Saudi EFL Preparatory Year Students’ Perception about Corrective Feedback in Oral Communication

  •  Maha Alhaysony    


This study sought to investigate the attitudes of Saudi EFL students towards corrective feedback (henceforth CF) on classroom oral errors. The subjects were 3200 (1223 male and 1977 female) students enrolled in an intensive English language programme in the preparatory year at the University of Ha'il. A questionnaire was the main instrument. This study seeks to extend our knowledge by examining the relationship between CF and gender, proficiency level, and students’ track. The results revealed that students generally have a positive perception of oral CF. Further, delayed CF was more favoured than immediate feedback.
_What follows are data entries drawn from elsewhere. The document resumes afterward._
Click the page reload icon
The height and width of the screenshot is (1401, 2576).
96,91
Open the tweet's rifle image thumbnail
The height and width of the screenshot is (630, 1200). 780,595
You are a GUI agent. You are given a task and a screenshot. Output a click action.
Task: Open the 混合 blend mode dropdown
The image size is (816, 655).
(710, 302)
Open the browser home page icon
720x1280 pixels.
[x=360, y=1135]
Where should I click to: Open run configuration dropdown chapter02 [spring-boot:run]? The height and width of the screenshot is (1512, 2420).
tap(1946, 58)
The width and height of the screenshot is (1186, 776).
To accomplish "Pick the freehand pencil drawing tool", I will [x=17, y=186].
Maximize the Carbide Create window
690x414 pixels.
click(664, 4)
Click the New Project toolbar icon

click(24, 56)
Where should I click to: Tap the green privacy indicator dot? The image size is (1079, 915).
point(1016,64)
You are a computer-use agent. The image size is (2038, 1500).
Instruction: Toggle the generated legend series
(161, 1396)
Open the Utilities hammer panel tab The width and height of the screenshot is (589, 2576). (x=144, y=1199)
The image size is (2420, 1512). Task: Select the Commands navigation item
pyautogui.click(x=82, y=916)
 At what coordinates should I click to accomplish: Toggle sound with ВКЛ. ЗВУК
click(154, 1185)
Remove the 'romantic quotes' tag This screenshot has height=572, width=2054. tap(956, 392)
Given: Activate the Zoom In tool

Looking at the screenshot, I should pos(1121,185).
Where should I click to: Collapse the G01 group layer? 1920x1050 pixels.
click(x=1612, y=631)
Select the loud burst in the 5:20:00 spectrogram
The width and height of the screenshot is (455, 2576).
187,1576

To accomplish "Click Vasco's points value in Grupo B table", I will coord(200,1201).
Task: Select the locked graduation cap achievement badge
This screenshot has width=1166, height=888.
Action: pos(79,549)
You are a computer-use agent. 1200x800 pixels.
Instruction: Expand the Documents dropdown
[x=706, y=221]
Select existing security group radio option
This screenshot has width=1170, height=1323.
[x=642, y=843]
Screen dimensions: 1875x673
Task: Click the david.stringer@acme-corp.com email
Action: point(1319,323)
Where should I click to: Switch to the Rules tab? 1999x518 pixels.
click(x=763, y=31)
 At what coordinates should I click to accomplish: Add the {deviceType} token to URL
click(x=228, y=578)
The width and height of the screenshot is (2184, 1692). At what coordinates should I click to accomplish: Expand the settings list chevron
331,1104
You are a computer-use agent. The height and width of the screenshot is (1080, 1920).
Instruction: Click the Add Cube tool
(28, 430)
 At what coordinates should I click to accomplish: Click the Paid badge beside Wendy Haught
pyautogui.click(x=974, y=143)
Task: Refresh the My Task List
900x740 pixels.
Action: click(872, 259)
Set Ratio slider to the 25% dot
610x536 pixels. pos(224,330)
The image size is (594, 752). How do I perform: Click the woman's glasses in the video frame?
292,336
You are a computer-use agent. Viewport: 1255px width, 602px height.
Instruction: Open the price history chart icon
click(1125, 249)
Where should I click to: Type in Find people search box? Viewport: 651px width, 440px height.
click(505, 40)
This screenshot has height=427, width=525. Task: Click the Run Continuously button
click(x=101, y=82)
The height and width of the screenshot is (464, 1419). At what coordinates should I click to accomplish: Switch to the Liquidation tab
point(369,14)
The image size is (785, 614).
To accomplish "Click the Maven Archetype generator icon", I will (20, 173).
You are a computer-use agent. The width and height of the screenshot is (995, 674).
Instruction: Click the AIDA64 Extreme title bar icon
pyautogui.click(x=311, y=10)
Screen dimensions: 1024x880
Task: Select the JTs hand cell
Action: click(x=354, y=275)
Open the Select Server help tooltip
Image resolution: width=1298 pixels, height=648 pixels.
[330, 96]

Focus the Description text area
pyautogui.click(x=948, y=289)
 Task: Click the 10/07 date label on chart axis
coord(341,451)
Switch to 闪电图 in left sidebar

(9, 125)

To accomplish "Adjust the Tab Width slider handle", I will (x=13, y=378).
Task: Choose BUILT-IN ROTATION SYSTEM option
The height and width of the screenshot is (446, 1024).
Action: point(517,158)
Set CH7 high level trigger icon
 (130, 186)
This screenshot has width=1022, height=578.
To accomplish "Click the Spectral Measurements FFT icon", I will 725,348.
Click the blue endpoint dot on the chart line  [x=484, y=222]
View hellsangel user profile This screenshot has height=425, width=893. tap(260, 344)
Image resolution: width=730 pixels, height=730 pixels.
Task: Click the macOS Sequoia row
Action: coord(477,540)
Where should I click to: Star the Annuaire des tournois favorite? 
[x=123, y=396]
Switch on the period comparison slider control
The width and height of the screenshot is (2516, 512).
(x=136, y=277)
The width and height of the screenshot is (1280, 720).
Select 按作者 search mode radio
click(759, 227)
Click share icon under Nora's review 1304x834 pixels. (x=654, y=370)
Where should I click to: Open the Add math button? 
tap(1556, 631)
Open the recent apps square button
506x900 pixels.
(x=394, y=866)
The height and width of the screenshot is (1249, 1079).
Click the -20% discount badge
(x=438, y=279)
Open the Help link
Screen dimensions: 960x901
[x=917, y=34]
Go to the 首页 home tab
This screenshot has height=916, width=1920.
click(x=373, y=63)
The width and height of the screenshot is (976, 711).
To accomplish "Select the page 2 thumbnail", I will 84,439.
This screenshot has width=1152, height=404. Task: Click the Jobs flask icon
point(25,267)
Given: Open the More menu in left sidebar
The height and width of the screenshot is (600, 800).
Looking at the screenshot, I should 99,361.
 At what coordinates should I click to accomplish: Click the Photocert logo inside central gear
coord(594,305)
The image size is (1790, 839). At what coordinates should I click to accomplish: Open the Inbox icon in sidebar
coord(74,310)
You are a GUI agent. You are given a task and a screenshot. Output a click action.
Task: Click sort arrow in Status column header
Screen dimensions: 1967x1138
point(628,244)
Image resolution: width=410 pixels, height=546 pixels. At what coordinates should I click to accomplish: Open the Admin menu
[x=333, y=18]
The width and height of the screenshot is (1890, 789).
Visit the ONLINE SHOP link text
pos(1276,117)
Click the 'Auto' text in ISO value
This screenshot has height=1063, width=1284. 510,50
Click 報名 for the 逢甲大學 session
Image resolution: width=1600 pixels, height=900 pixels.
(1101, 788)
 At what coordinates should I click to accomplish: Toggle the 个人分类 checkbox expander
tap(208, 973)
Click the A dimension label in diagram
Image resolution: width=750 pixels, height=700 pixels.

Of the methods of CF used by the teacher, the students preferred asking for clarification, repetition, explicit feedback, metalinguistic feedback, elicitation, and recasting; the majority of them regarded no correction as a poor method. Although the students wanted all of their oral errors to be corrected, they reported wanting their serious errors to be corrected first, followed by frequent errors, individual errors, and then, less serious errors; less frequent errors was the least preferred category. Regarding the choice of correctors, students favoured teacher correction, then self-correction, and finally, classmate correction. As far as the three variables considered, the analysis of the data revealed that in sum, regardless of gender, students’ proficiency level, and track, all students had similar beliefs about CF and strongly favoured receiving frequent CF in English oral communication classes once they were made aware of the purpose, significance, and methods of CF. However, the findings of the study showed that there was a significant gender difference, with women responding to CF significantly more than men. Moreover, the results revealed that highly proficient students preferred CF more than students with a lower proficiency, although there were no significant differences for most of the items. Additionally, there were some significant differences among students with different tracks. Pedagogical implications, limitations of the study, and recommendations for further research are also discussed.